Service 'app' failed to build: failed to copy files: failed to copy directory: Error processing tar file(exit status 1): Container ID 166535 cannot be mapped to a host ID

As of now, my docker-compose.yml looks like this:

version: '2.3'
services:
  app:
    build:
      context: .
      target: dev
    ports:
      - "3030:3030"
    image: myapp:dev
    entrypoint: "/docker-entrypoint-dev.sh"
    command: [ "npm", "run", "watch" ]
    volumes:
      - .:/app/
      - /app/node_modules
    environment:
      NODE_ENV: development
      PORT: 3030
      DATABASE_URL: postgres://postgres:@postgres/mydb

and my Dockerfile is as follow:

# ---- Base ----
#
FROM node:10-slim AS base
ENV PORT 80
ENV HOST 0.0.0.0
EXPOSE 80
WORKDIR /app
COPY ./scripts/docker-entrypoint-dev.sh /
RUN chmod +x /docker-entrypoint-dev.sh
COPY ./scripts/docker-entrypoint.sh /
RUN chmod +x /docker-entrypoint.sh
ENTRYPOINT ["/docker-entrypoint.sh"]
COPY package.json package-lock.json ./

# ---- Dependencies ----
#
FROM base as dependencies
RUN npm cache verify
RUN npm install --production=true
RUN cp -R node_modules node_modules_prod
RUN npm install --production=false

# ---- Development ----
#
FROM dependencies AS dev
ENV NODE_ENV development
COPY . .

# ---- Release ----
#
FROM dependencies AS release
ENV NODE_ENV production
COPY --from=dependencies /app/node_modules_prod ./node_modules
COPY . .
CMD ["npm", "start"]

And in my bitbucket-pipelines.yml I define my pipeline as:

image: node:10.15.3
pipelines:
  default:
    - step:
        name: 'install docker-compose, and run tests'
        script:
          - curl -L "https://github.com/docker/compose/releases/download/1.25.4/docker-compose-$(uname -s)-$(uname -m)" -o /usr/local/bin/docker-compose
          - chmod +x /usr/local/bin/docker-compose
          - docker-compose -v
          - docker-compose run app npm run test
          - echo 'tests done'
        services:
          - docker

However, this example works when I try to use docker without docker-compose, defining my pipeline as:

pipelines:
  default:
    - step:
        name: 'install and run tests'
        script:
          - docker build -t myapp .
          - docker run --entrypoint="" myapp npm run test
          - echo 'done!'
        services:
          - postgres
          - docker

I found this issue (https://jira.atlassian.com/browse/BCLOUD-17319) in atlassian community, however I could not find a solution to fix my broken usecase.

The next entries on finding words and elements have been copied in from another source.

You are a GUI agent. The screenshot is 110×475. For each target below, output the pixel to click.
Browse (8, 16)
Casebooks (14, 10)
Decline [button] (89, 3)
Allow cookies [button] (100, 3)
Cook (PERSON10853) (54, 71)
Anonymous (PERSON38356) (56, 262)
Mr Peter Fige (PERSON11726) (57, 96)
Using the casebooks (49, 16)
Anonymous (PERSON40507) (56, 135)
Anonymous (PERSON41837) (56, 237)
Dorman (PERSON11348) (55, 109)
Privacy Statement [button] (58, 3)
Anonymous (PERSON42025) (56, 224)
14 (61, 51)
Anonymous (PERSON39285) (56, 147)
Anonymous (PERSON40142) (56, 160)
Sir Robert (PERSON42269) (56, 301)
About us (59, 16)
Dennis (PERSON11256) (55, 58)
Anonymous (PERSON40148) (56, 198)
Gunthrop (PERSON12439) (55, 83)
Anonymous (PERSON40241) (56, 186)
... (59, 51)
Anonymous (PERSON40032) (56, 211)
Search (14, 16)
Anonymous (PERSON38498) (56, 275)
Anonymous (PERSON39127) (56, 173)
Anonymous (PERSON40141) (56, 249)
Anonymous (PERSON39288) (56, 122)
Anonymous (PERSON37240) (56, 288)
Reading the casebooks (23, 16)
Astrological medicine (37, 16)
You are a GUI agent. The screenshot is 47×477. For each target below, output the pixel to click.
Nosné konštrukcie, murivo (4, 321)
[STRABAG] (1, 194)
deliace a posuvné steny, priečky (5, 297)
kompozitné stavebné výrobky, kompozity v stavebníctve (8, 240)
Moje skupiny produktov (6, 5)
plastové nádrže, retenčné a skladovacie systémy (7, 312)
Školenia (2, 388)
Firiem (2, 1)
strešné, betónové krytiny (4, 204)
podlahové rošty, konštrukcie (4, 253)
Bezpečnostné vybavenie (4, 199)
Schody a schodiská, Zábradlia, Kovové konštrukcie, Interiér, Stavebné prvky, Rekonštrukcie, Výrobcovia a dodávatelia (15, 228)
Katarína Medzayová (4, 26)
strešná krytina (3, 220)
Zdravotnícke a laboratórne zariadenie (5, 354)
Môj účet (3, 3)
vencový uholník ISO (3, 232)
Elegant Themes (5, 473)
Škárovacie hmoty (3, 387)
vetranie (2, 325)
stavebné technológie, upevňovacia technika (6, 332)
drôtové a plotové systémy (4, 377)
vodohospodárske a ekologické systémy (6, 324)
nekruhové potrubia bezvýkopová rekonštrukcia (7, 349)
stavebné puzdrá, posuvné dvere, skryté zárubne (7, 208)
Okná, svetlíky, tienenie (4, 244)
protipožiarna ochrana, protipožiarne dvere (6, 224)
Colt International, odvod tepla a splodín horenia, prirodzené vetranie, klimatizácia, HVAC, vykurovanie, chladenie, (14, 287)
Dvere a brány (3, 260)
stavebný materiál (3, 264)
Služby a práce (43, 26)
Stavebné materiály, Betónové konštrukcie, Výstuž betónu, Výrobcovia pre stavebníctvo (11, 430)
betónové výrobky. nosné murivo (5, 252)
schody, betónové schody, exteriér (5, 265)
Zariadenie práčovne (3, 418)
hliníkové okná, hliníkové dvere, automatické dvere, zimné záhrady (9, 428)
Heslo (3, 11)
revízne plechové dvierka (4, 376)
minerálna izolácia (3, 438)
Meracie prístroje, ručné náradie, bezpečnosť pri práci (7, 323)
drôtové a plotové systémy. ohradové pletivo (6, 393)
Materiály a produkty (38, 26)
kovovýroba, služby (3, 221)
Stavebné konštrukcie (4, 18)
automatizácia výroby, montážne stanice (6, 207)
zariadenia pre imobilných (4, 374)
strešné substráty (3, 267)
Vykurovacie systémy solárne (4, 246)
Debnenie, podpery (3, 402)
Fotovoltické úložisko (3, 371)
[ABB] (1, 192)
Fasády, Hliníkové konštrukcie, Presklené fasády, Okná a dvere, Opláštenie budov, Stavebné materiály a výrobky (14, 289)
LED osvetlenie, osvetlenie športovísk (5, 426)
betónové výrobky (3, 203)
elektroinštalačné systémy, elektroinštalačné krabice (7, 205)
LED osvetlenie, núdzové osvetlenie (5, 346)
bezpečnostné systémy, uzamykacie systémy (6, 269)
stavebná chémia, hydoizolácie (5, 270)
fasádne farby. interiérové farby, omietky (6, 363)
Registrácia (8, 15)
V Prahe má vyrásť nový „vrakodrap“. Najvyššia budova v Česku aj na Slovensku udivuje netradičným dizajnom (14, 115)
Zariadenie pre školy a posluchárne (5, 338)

Any suggestions?

Matheus Ianzer
  • 425
  • 8
  • 22
  • I hope that you have solved this problem. For future visitors, please check again with the issue linked above and read through all of the suggestions. I have just added another answer (below) and at https://jira.atlassian.com/browse/BCLOUD-17319?focusedCommentId=2654226&page=com.atlassian.jira.plugin.system.issuetabpanels%3Acomment-tabpanel#comment-2654226 – Jason Harrison Feb 08 '21 at 18:52

2 Answers2

5

I would try to use an image with installed docker-compose already instead of installing it during the pipeline.

image: node:10.15.3
pipelines:
  default:
    - step:
        name: 'run tests'
        script:
          - docker-compose -v
          - docker-compose run app npm run test
          - echo 'tests done'
        services:
          - docker

definitions:
    services:
        docker:
            image: docker/compose:1.25.4

try to add this to your bitbucket-pipelines.yml

if it doesn't work rename docker to customDocker in the definition and in the service sections.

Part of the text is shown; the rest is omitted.